Reproduce every line of the listing below exactly.
—————
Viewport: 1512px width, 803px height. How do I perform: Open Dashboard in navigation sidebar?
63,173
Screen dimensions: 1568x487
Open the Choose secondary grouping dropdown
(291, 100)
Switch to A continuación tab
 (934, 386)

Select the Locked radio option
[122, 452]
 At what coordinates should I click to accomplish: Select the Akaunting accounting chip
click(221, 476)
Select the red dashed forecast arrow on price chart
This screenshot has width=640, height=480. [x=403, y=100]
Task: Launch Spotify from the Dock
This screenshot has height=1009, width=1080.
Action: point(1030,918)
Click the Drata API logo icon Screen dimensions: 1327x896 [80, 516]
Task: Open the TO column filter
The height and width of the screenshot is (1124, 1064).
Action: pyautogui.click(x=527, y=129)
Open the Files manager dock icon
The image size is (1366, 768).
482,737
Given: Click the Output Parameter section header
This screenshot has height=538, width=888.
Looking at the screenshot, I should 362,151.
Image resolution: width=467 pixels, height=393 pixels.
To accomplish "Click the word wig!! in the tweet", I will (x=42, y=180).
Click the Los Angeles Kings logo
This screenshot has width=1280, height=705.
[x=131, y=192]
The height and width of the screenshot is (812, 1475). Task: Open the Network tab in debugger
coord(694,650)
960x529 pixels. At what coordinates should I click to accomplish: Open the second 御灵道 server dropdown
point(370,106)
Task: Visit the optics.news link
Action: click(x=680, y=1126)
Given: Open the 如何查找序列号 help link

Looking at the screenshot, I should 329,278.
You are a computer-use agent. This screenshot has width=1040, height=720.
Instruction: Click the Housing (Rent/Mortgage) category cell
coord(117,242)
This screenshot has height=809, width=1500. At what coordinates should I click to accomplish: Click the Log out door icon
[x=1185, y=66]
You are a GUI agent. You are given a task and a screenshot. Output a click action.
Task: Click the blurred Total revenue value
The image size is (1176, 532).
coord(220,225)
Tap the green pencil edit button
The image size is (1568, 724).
—————
▸ **Your response**:
Viewport: 1512px width, 803px height. How do I perform: Open Dashboard in navigation sidebar?
63,173
Screen dimensions: 1568x487
Open the Choose secondary grouping dropdown
(291, 100)
Switch to A continuación tab
 (934, 386)

Select the Locked radio option
[122, 452]
 At what coordinates should I click to accomplish: Select the Akaunting accounting chip
click(221, 476)
Select the red dashed forecast arrow on price chart
This screenshot has width=640, height=480. [x=403, y=100]
Task: Launch Spotify from the Dock
This screenshot has height=1009, width=1080.
Action: point(1030,918)
Click the Drata API logo icon Screen dimensions: 1327x896 [80, 516]
Task: Open the TO column filter
The height and width of the screenshot is (1124, 1064).
Action: pyautogui.click(x=527, y=129)
Open the Files manager dock icon
The image size is (1366, 768).
482,737
Given: Click the Output Parameter section header
This screenshot has height=538, width=888.
Looking at the screenshot, I should 362,151.
Image resolution: width=467 pixels, height=393 pixels.
To accomplish "Click the word wig!! in the tweet", I will (x=42, y=180).
Click the Los Angeles Kings logo
This screenshot has width=1280, height=705.
[x=131, y=192]
The height and width of the screenshot is (812, 1475). Task: Open the Network tab in debugger
coord(694,650)
960x529 pixels. At what coordinates should I click to accomplish: Open the second 御灵道 server dropdown
point(370,106)
Task: Visit the optics.news link
Action: click(x=680, y=1126)
Given: Open the 如何查找序列号 help link

Looking at the screenshot, I should 329,278.
You are a computer-use agent. This screenshot has width=1040, height=720.
Instruction: Click the Housing (Rent/Mortgage) category cell
coord(117,242)
This screenshot has height=809, width=1500. At what coordinates should I click to accomplish: Click the Log out door icon
[x=1185, y=66]
You are a GUI agent. You are given a task and a screenshot. Output a click action.
Task: Click the blurred Total revenue value
The image size is (1176, 532).
coord(220,225)
Tap the green pencil edit button
The image size is (1568, 724).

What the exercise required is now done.